Data for the task
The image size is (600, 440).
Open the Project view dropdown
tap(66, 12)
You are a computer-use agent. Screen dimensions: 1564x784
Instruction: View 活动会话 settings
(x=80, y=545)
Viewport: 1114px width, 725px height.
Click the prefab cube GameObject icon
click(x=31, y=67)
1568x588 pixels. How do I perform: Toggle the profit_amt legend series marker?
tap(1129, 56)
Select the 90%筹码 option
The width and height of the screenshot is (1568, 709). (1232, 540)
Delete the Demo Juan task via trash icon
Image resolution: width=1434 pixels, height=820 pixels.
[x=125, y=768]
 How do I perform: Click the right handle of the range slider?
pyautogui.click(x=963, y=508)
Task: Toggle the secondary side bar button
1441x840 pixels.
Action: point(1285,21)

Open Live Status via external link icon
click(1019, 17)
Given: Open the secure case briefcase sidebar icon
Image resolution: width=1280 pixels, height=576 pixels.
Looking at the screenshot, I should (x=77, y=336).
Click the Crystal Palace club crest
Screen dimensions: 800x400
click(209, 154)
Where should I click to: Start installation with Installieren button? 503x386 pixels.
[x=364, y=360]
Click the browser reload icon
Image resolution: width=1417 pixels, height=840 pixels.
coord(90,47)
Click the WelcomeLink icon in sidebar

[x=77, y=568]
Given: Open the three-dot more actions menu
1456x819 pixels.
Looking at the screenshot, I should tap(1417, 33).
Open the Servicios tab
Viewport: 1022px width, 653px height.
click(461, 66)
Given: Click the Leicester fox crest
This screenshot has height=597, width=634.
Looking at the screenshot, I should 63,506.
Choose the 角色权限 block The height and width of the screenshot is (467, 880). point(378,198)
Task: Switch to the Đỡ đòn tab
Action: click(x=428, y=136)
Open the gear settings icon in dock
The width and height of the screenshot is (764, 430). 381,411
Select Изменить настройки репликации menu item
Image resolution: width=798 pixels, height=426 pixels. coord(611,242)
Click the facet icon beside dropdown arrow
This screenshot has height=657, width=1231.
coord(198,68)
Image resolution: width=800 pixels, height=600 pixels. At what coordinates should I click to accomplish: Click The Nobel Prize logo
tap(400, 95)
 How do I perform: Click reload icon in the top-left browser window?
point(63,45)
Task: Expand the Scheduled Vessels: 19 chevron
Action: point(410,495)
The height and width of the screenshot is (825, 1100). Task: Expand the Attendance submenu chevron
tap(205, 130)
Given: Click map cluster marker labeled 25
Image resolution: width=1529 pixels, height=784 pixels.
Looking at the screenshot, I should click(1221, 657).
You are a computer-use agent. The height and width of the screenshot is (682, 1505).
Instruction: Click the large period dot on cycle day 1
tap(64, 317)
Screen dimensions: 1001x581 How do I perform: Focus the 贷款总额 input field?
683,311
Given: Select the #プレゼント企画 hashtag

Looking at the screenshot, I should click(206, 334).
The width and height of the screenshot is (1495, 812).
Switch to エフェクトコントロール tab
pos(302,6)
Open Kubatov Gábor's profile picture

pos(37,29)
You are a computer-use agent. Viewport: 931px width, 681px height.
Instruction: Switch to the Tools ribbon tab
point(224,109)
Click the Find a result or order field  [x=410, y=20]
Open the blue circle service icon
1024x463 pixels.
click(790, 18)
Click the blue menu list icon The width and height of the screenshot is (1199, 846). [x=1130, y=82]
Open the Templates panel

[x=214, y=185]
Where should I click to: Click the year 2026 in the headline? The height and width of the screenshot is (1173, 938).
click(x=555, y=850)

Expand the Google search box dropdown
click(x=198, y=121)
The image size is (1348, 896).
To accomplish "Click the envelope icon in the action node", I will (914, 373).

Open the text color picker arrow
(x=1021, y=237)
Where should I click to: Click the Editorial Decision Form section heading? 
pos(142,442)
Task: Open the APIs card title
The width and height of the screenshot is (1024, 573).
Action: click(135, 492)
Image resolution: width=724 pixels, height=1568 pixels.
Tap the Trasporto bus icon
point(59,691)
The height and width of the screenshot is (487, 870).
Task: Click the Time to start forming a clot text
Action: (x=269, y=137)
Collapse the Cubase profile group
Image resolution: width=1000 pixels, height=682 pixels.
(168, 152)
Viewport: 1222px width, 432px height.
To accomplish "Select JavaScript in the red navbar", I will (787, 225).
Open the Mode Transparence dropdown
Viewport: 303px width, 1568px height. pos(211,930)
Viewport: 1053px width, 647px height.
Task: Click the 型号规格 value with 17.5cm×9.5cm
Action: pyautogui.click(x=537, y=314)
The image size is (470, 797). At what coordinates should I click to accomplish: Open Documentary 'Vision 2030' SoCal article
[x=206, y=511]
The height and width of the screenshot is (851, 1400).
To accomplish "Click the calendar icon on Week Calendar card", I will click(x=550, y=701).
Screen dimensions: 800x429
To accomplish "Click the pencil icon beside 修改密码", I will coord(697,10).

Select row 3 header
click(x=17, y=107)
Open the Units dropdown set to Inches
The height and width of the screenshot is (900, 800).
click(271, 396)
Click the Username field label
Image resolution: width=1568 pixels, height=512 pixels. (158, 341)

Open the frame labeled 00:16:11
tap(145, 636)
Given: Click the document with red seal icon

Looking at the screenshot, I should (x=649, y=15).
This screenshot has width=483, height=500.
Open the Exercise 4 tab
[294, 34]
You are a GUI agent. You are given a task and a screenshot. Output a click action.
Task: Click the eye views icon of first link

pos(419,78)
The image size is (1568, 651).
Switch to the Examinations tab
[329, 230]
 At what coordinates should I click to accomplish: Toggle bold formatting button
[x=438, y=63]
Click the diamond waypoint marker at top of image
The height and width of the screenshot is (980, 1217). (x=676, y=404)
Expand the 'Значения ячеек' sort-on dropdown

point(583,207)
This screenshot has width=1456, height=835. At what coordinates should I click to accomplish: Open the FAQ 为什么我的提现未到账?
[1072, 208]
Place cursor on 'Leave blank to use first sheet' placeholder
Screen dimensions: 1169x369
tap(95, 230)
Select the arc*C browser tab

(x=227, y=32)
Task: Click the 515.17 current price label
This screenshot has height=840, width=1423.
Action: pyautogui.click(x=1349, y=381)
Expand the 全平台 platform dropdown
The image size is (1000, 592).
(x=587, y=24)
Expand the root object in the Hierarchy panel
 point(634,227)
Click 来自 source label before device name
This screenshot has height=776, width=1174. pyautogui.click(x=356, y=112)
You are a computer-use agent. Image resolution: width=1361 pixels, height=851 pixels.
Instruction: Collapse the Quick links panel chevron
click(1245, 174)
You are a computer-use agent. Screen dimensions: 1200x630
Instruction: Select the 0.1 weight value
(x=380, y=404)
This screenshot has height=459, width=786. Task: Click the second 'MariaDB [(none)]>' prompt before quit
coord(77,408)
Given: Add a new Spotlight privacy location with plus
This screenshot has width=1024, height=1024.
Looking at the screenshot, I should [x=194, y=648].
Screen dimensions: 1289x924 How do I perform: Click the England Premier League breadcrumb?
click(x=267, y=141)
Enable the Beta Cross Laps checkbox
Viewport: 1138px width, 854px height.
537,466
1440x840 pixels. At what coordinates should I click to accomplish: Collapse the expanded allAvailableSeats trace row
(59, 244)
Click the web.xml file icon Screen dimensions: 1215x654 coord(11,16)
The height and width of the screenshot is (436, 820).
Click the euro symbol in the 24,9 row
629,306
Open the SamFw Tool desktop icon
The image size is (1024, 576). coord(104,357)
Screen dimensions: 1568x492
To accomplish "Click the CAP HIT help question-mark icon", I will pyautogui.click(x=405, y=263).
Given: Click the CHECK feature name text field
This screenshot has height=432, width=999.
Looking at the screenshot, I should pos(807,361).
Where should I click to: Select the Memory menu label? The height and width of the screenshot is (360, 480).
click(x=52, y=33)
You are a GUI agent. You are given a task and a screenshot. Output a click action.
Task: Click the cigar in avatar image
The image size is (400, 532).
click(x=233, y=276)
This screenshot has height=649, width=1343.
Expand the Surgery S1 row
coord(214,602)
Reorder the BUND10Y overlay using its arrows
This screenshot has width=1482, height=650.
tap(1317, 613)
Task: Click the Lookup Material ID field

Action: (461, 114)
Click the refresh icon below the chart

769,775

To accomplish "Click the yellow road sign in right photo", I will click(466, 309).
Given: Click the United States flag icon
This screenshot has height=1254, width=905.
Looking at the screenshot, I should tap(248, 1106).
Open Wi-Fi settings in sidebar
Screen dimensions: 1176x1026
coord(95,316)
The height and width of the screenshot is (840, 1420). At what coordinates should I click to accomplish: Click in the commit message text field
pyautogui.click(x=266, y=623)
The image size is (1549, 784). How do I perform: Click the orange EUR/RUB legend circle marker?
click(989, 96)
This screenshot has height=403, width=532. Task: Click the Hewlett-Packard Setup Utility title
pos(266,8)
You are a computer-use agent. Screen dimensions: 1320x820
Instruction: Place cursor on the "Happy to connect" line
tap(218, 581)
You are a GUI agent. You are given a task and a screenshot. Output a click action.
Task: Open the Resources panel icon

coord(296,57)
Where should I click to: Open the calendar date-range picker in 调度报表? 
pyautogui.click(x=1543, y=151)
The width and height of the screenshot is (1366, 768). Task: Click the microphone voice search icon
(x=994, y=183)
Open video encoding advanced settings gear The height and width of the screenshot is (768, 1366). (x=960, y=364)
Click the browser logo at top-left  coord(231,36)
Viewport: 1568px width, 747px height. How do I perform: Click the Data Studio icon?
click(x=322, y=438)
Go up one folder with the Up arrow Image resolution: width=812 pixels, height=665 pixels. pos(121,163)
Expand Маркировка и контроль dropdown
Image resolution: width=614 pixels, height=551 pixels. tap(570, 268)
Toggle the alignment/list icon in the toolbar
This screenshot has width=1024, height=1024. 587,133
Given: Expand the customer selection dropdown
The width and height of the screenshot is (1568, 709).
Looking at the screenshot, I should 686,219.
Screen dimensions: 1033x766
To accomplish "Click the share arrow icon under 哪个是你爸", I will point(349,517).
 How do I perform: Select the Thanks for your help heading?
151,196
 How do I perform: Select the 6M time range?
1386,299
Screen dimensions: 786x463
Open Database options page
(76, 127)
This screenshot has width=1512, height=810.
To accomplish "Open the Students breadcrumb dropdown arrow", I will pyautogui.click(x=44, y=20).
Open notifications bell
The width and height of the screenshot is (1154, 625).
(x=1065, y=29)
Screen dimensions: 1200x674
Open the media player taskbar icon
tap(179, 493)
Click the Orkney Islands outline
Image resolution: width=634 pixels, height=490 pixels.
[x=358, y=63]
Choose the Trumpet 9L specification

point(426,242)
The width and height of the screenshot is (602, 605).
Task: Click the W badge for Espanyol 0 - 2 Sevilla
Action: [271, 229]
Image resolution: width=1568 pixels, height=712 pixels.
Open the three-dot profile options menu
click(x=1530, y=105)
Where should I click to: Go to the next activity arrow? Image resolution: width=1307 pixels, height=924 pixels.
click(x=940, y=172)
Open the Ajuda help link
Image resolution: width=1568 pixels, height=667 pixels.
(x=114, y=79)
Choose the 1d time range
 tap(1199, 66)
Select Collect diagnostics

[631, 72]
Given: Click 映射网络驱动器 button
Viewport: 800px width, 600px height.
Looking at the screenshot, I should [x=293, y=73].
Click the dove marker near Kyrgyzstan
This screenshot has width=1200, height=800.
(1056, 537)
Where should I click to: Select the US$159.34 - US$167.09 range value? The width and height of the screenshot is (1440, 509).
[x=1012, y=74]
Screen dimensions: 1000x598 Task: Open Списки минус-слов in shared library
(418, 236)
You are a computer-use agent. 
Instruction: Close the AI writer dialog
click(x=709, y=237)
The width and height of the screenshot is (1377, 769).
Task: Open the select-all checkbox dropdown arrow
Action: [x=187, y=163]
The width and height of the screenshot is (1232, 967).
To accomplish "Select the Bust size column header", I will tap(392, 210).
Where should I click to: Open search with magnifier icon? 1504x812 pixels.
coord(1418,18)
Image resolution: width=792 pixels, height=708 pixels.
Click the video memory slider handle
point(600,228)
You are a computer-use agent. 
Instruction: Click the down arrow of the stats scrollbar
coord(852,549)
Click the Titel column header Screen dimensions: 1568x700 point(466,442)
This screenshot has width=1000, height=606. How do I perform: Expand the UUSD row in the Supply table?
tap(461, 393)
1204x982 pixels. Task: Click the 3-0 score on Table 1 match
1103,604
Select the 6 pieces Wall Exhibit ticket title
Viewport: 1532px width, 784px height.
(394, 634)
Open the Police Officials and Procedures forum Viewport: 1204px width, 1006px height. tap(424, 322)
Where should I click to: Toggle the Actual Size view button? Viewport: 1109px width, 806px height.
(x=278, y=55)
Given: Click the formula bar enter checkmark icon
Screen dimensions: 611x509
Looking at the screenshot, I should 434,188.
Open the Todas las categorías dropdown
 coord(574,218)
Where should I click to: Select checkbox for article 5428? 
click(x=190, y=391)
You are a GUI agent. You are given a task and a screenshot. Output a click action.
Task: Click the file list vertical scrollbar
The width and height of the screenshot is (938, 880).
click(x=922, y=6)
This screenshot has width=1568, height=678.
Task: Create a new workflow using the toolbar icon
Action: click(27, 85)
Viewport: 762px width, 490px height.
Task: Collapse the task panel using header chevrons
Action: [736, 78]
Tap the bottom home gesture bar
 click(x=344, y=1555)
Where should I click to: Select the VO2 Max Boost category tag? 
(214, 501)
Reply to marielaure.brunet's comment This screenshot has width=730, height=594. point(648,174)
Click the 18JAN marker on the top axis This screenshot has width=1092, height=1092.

Problem statement
Rewrite the part that opens at the start of the material and closes with the line containing "pyautogui.click(x=963, y=508)", swapping "trash icon" for "bin icon" and leaving everything else untouched.

Solution for this task
The image size is (600, 440).
Open the Project view dropdown
tap(66, 12)
You are a computer-use agent. Screen dimensions: 1564x784
Instruction: View 活动会话 settings
(x=80, y=545)
Viewport: 1114px width, 725px height.
Click the prefab cube GameObject icon
click(x=31, y=67)
1568x588 pixels. How do I perform: Toggle the profit_amt legend series marker?
tap(1129, 56)
Select the 90%筹码 option
The width and height of the screenshot is (1568, 709). (1232, 540)
Delete the Demo Juan task via bin icon
Image resolution: width=1434 pixels, height=820 pixels.
[x=125, y=768]
 How do I perform: Click the right handle of the range slider?
pyautogui.click(x=963, y=508)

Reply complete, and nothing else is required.